Transcatheter aortic-valve implantation (TAVI) refers to the replacement of the aortic valve of the heart through the blood vessels. TAVI is often associated with bleeding and thromboembolic events. However, the effect of single and dual antiplatelet treatment for bleeding and thromboembolic events in patients with no long-term anticoagulation has not been well-studied. This study aims to evaluate the effect of aspirin with or without clopidogrel after TAVI.

This randomized, controlled trial included a total of 331 patients who were undergoing TAVI and had no indication for long-term anticoagulation.  The patients were randomly assigned in a 1:1 ratio to receive aspirin alone (n=331) or aspirin plus clopidogrel (n=334) for three months.
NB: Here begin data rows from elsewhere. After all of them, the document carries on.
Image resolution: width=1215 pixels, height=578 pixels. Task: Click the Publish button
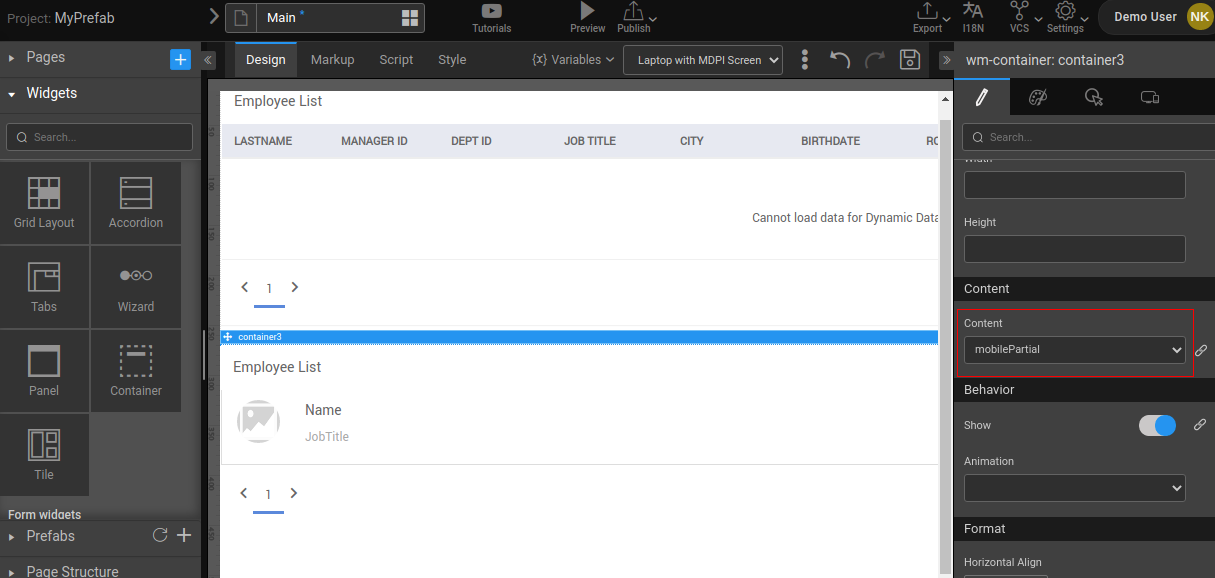pyautogui.click(x=634, y=17)
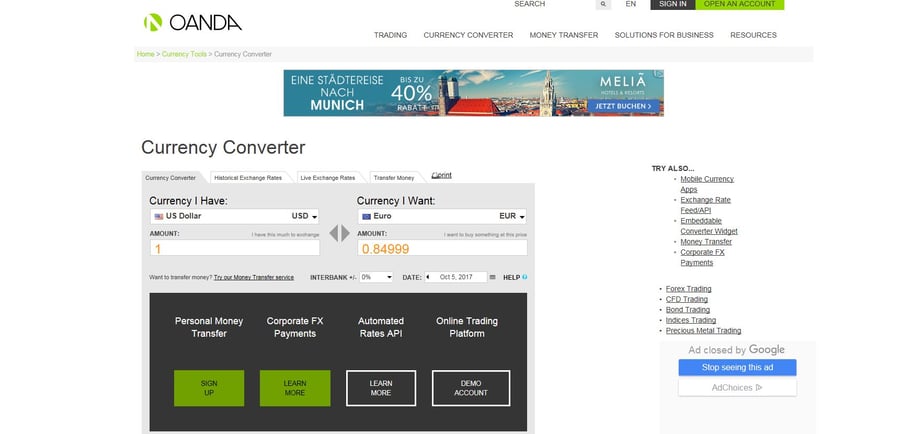Open the Forex Trading link
The height and width of the screenshot is (434, 901).
pyautogui.click(x=688, y=289)
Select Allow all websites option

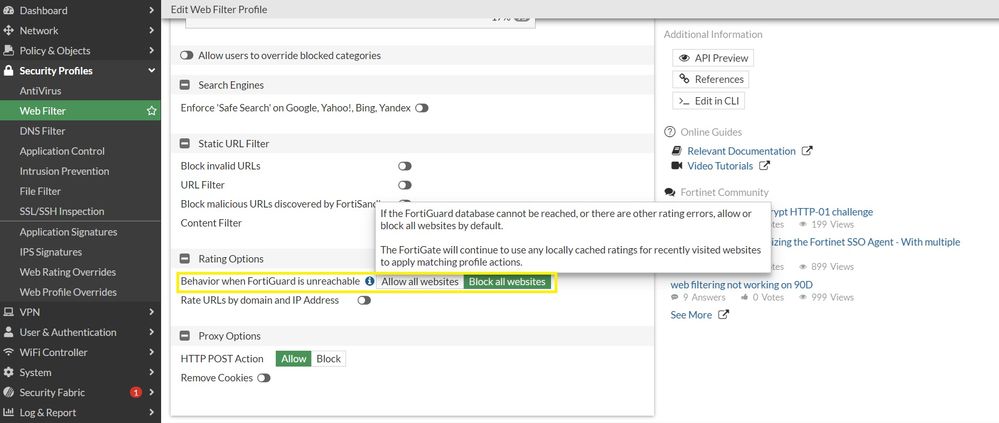419,282
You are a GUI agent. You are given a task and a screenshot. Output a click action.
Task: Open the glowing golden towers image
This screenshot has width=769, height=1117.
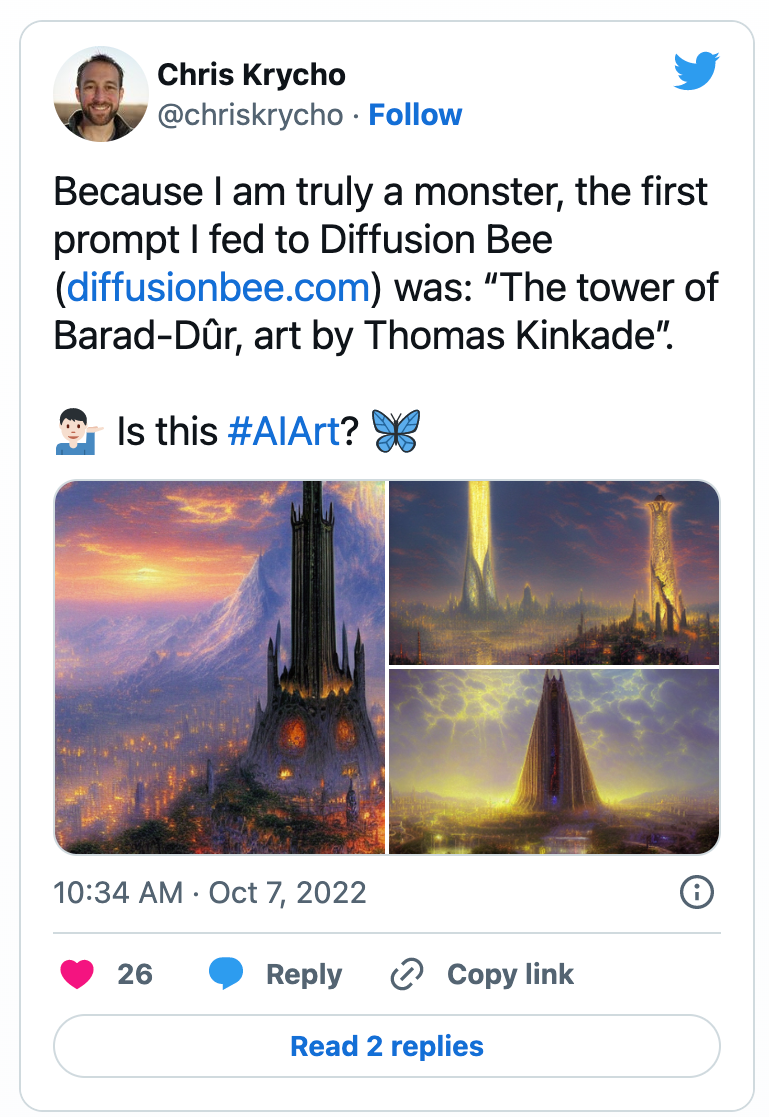[554, 573]
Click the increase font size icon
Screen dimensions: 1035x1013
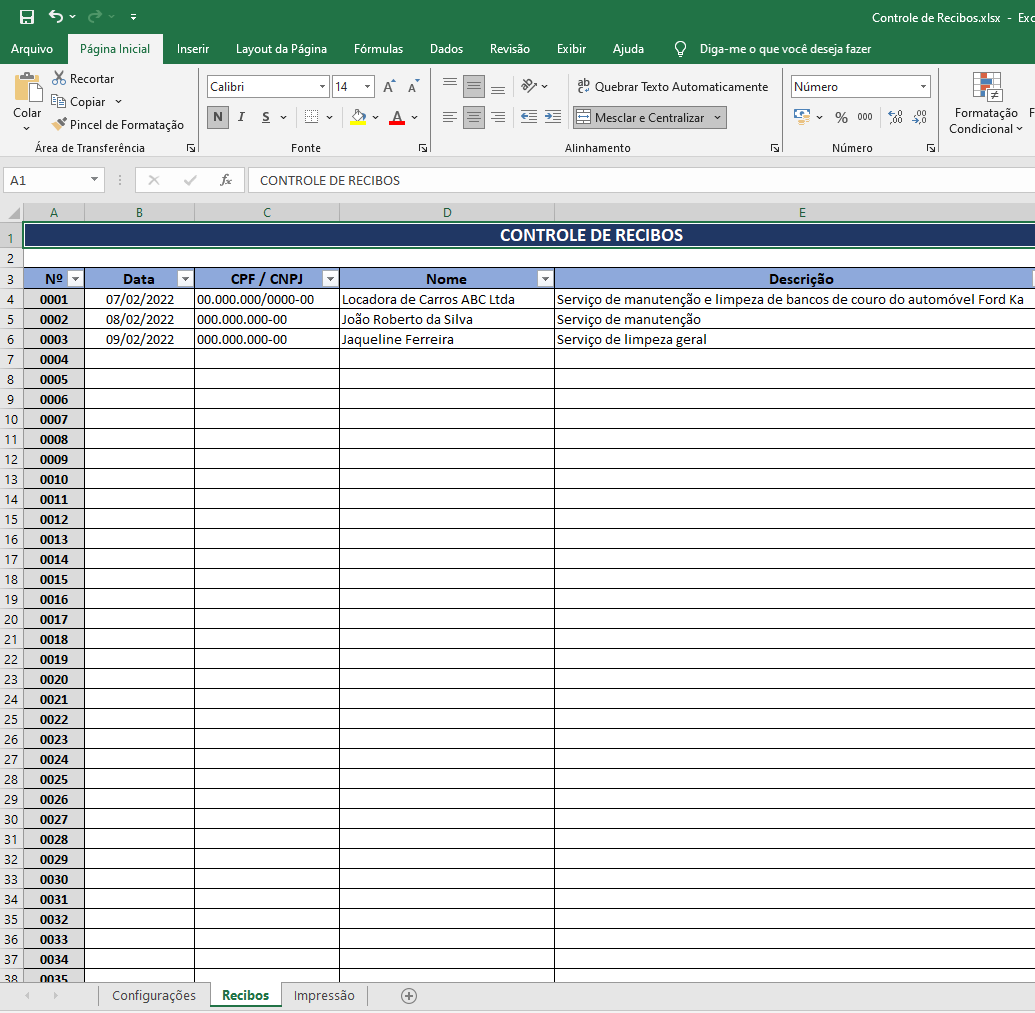pos(390,87)
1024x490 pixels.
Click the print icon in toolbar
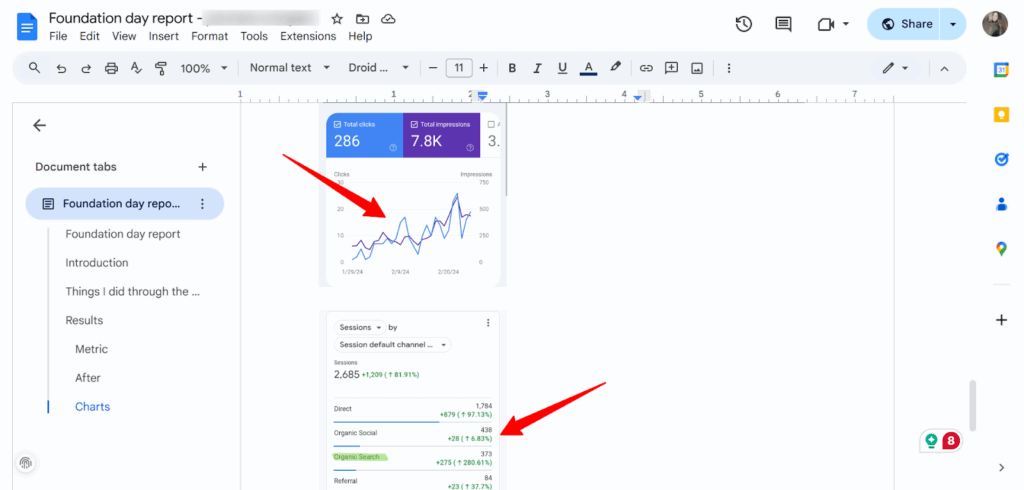pyautogui.click(x=111, y=68)
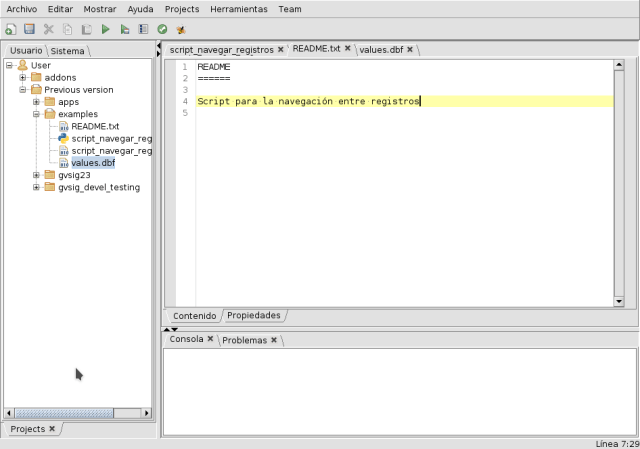
Task: Open the Archivo menu
Action: click(x=21, y=8)
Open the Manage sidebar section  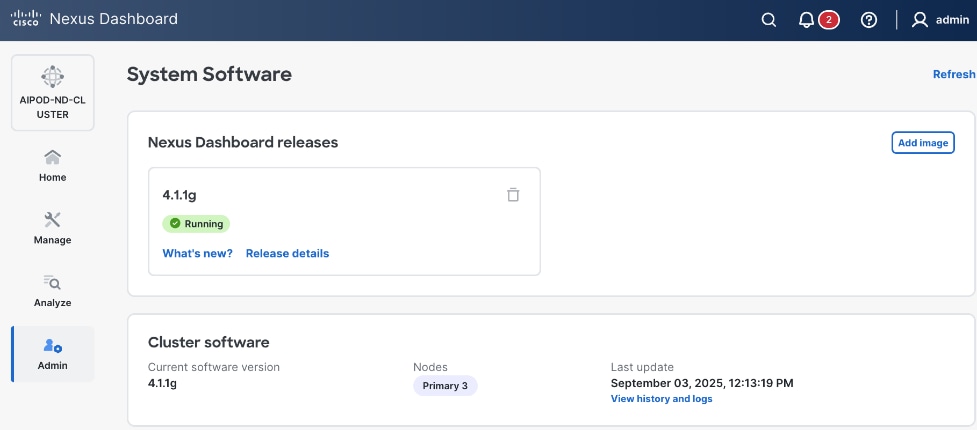point(52,228)
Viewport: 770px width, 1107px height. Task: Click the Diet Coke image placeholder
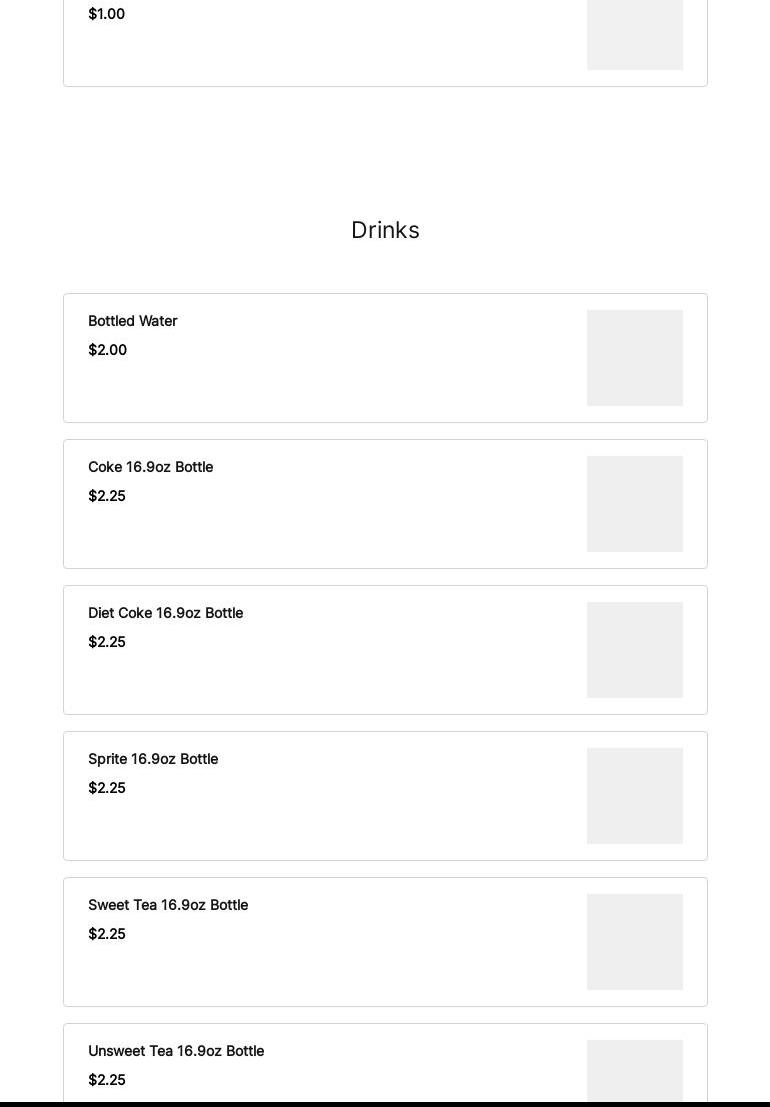635,650
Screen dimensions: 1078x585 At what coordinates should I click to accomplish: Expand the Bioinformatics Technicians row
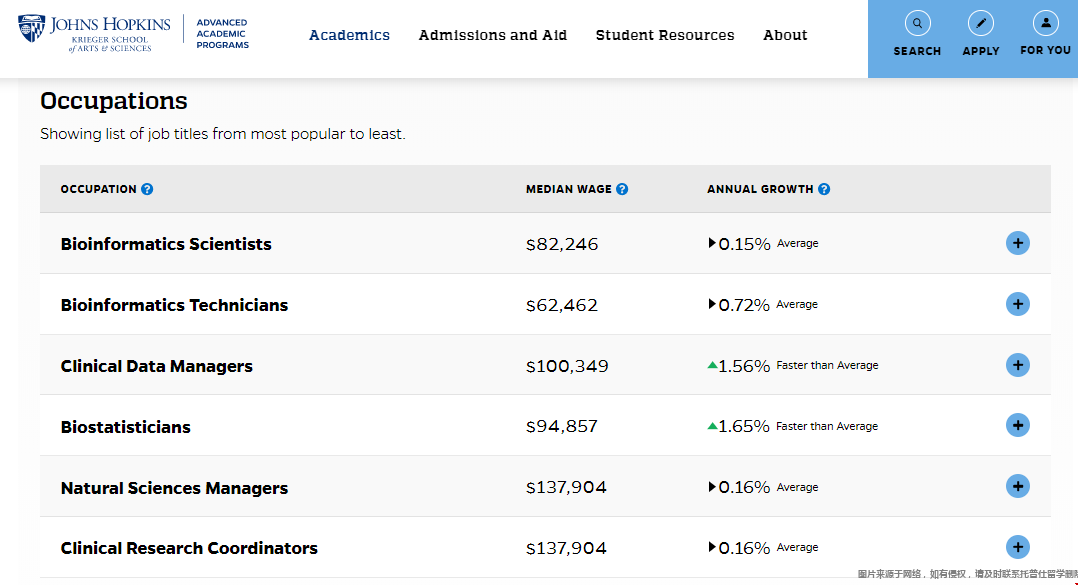tap(1017, 304)
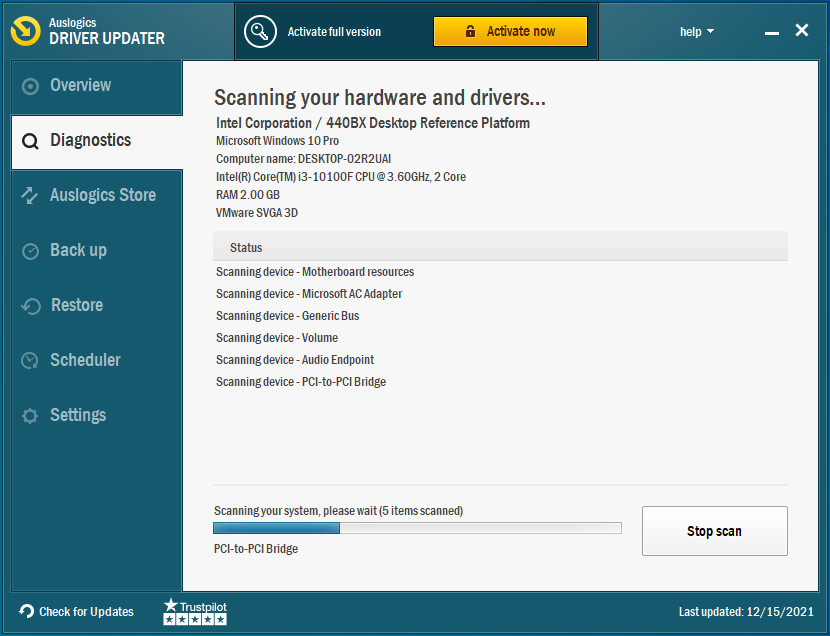The image size is (830, 636).
Task: Click the scan progress bar
Action: [x=417, y=527]
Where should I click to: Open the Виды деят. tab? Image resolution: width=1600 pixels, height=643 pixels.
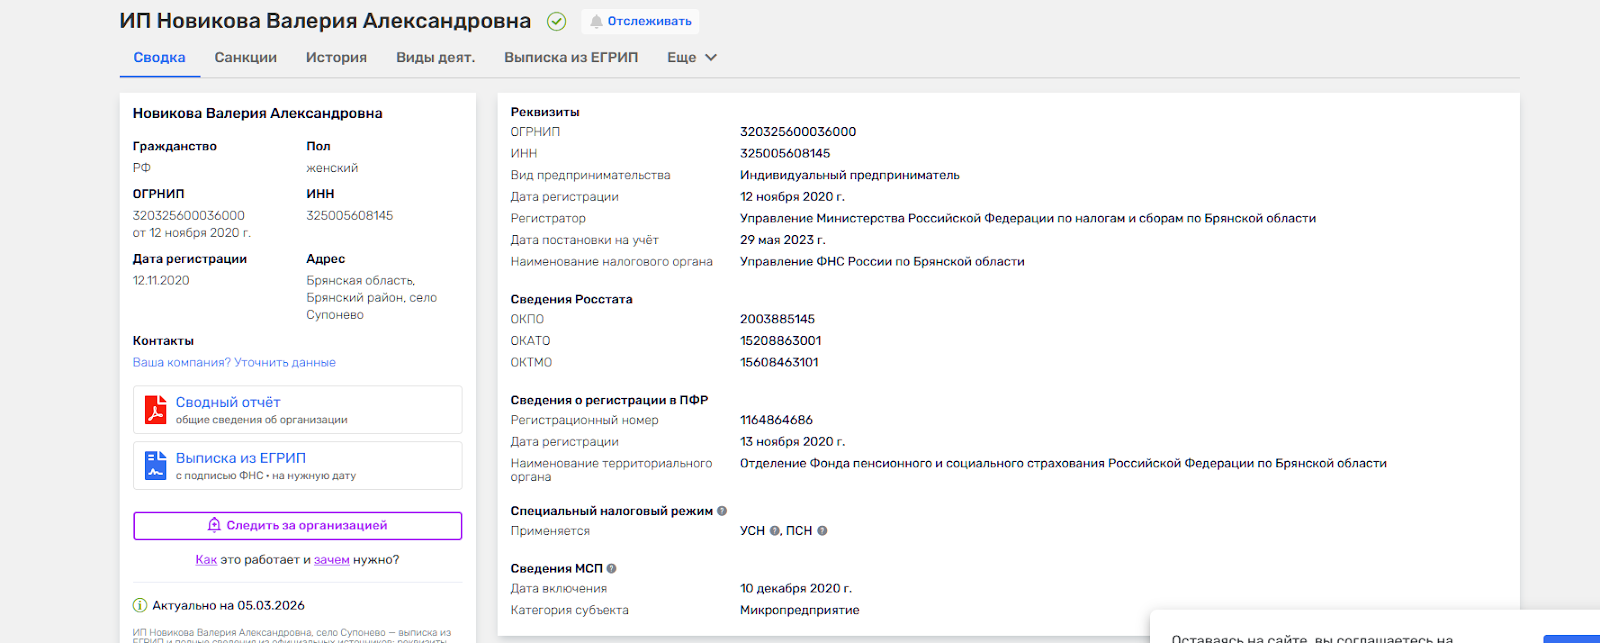click(x=435, y=58)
The primary outcomes of the study were all bleeding and non-procedure-related bleeding.

A bleeding event was reported in 15.1% of patients in the aspirin alone group and 26.6% of patients in the aspirin-clopidogrel group. Non-procedure-related bleeding was reported in 15.1% in the aspirin only group and 24.9% of patients in the aspirin-clopidogrel group.  A secondary composite 1 event occurred in 23% in the aspirin group and 31.1% in the aspirin-clopidogrel group; a secondary composite 2 event occurred in 9.7% of patients in the aspirin group and 9.9% of patients in the aspirin-clopidogrel group.

The research concluded that patients undergoing TAVI who had no indication for anticoagulation witnessed significantly less bleeding with aspirin alone than with aspirin plus clopidogrel.